By Jan Phillips
Excerpt from Still on Fire
The God that I once related to has gone the way of the wild goose, but the time I spend in prayer and meditation only increases. I redefine prayer every morning as I light my candle and open to the Divine, which feels to me like the air in my room and the air in my lungs—both inside and all around me. I imagine everything as energy or light vacillating between two forms: particle and wave. I am the particle version (visible, finite, mortal) and the Divine is the wave version (invisible, infinite, immortal).
My relationship with this force is conscious and all-consuming. I dedicate my life to it. It is my primary work—not an arduous task but a jubilant encounter. I am in a love affair with an invisible lover. Every morning I raise my being to the condition of oneness. I begrudge nothing. I wake up eager to light my candle and announce my presence. There is no heavy lifting.
God, to me, is a moving force, a verb, creation ever unfolding—the supreme force that I come from and belong to. I am the shape it takes, the form it melts into, the mirror it sees itself in. The ground of being— consciousness itself—pervades and saturates the universe. There is nowhere I can go to escape it. It is not inaccessible. It is unavoidable. Like the Hassidic saying: “He who does not see God everywhere does not see God anywhere.”
Every one of us creates our own relationship with the sacred, or not. It’s really nobody’s business how that connection gets created. Religion has tried to corner the market on all things spiritual, but from where I sit, there is nowhere to get to and nothing to seek. We are swimming in the sea of it. We are made of it. We are cells in the being of it. Nothing that exists is not it.
When the apostle Philip said to Jesus, “I do see you, but I want to see God,” Jesus replied: “Whoever has seen me has seen the Father,” according to traditional translations of John 14:9. Catholic philosopher and scholar Beatrice Bruteau in Radical Optimism suggests some other words Jesus might have used: “Whoever sees anything at all is looking into the eyes of the Only One Who Is.”
When Buddha said, “Make of yourself a light,” and Jesus said, “Let your light shine before others,” we can only imagine they were urging us toward complete self-expression. When we are most ourselves, we are most on fire, most alive, most enlightened. The Hindu mystic Ramana Maharshi said that self-realization “is the best help you can possibly render to others.” “Wake up, come alive, share your light,” is what the masters urge of us. We don’t grow our light by study. We grow our light by union with our Source, Light itself. It is not what we learn, but what we unlearn that is useful to us now. We need to give up our sense of separation from Source and others, give up our notion that there is a heavenly father out there taking care of us, let go of the notion that we are anything but creators, cocreating the destiny now of civilizations to come.

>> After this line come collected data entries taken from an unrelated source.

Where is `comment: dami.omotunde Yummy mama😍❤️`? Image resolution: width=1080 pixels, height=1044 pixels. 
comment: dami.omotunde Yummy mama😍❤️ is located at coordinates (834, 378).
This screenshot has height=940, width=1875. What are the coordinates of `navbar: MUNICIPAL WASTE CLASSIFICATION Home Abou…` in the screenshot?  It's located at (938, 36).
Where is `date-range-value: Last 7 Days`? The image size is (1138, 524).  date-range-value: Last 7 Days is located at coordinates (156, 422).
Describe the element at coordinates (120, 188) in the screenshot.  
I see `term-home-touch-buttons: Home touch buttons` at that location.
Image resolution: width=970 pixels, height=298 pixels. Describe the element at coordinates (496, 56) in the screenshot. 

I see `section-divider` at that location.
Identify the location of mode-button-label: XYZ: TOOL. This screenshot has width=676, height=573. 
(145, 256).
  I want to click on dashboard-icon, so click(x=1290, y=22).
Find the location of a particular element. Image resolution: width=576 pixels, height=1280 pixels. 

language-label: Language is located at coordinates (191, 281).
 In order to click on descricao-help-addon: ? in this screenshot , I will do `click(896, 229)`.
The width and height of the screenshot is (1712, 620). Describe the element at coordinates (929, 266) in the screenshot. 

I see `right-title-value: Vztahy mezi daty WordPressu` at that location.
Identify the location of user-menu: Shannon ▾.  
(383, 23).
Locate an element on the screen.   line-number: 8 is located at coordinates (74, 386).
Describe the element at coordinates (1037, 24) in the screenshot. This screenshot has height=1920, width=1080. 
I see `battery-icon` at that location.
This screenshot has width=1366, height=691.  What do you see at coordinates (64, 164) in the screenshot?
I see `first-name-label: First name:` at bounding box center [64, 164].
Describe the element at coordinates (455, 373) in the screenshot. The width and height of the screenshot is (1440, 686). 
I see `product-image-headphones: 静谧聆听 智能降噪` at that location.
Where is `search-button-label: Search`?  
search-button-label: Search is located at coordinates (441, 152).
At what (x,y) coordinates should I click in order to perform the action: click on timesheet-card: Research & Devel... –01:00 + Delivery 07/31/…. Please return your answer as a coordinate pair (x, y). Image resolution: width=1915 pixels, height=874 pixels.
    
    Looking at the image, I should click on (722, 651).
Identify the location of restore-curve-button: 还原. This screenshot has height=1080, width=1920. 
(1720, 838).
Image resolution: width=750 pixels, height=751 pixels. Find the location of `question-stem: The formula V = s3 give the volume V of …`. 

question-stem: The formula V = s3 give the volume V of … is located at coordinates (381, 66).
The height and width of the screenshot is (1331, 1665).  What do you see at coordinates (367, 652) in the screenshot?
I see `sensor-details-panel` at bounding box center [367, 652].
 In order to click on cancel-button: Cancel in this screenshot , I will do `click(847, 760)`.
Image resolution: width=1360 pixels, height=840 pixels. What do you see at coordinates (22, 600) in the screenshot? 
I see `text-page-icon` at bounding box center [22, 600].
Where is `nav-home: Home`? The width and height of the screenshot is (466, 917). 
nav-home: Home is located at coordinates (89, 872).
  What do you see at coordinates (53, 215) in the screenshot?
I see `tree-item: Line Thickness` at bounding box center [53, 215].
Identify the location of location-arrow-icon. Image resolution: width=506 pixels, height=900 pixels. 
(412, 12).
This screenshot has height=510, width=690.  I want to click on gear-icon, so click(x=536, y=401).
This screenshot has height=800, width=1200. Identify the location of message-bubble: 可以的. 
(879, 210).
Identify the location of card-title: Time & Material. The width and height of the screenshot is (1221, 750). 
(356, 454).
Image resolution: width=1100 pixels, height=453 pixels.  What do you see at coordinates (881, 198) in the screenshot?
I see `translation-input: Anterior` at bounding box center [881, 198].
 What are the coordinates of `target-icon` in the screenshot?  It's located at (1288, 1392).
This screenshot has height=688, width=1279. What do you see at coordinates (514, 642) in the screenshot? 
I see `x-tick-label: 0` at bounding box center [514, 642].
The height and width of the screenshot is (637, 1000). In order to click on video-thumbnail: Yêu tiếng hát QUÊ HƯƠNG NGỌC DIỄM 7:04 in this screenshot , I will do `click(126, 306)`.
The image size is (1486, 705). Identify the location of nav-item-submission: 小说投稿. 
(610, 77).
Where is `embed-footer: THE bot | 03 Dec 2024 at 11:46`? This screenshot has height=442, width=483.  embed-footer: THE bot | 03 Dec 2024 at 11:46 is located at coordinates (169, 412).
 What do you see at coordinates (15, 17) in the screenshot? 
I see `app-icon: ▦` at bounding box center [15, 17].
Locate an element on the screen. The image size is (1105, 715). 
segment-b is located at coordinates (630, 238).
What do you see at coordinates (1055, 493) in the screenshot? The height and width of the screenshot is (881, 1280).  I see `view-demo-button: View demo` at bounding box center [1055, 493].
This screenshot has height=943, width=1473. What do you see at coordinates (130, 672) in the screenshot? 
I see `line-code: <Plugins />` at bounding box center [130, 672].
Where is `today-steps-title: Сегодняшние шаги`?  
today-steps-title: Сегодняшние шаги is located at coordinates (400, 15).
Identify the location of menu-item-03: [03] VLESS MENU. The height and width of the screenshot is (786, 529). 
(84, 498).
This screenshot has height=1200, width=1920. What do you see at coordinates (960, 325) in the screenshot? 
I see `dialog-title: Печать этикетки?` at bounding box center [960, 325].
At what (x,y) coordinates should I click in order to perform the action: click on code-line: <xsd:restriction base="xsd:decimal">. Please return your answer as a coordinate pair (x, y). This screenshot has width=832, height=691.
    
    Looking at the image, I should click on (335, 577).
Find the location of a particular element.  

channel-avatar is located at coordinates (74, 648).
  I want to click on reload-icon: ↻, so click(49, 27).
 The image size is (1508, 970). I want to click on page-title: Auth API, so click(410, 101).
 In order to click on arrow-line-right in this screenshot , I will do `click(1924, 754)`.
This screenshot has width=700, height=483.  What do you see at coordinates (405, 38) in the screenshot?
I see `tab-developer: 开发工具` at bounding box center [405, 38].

As we evolve ourselves, we see ourselves as agents of change, creators of our lives, our families, our communities and cultures. As we deepen our awareness, let go of limiting beliefs and inherited ideas that no longer serve us, we rise above the fear that has silenced us and shine our light for those in the dark.
What does it mean to be the light of the world? To radiate love, to act in peace, to speak for justice? It means to see beyond the opposites, to enter into unity, to find the sacred wherever we look. Everything we need is in the air we breathe. Everything we long for is in the love we give.
This is the time to come out of our solitude and accept that we are saturated with divinity and instruments of its grace. This is our time to shine for ourselves and each other all the days of our lives.
Jan Phillips Bio
Jan Phillips is a thought leader who connects the dots between spiritual intelligence, evolutionary creativity, and social transformation. She is the author of eleven award-winning books, has taught in over 25 countries, and has published work in the New York Times, Ms., Newsday, People, Parade Magazine, Christian Science Monitor, New Age Journal, National Catholic Reporter, Sun Magazine, and Utne Reader. This is an excerpt from her new memoir, Still On Fire—Field Notes from a Queer Mystic, to be released by Unity Books in October 2021.
She has performed with Pete Seeger, presented with Jane Goodall, sung to Gladys Knight, and worked for Mother Teresa. Her books have been endorsed by Bishop John Shelby Spong, Ervin László, Mihaly Csikszentmihalyi , Richard Rohr, Diarmuid O’Murchu, Gloria Steinem, Jean Houston, Barbara Marx Hubbard, Brian Tracy, and Ken Blanchard.
Jan teaches throughout the United States and Canada, facilitating retreats on evolutionary faith and prophetic action. Her quest has taken her into and out of a religious community, across the country on a Honda motorcycle, and around the world on a one woman peace pilgrimage. She has produced three CDs of original music, several videos, and a seven-hour audio program called Creating Every Day.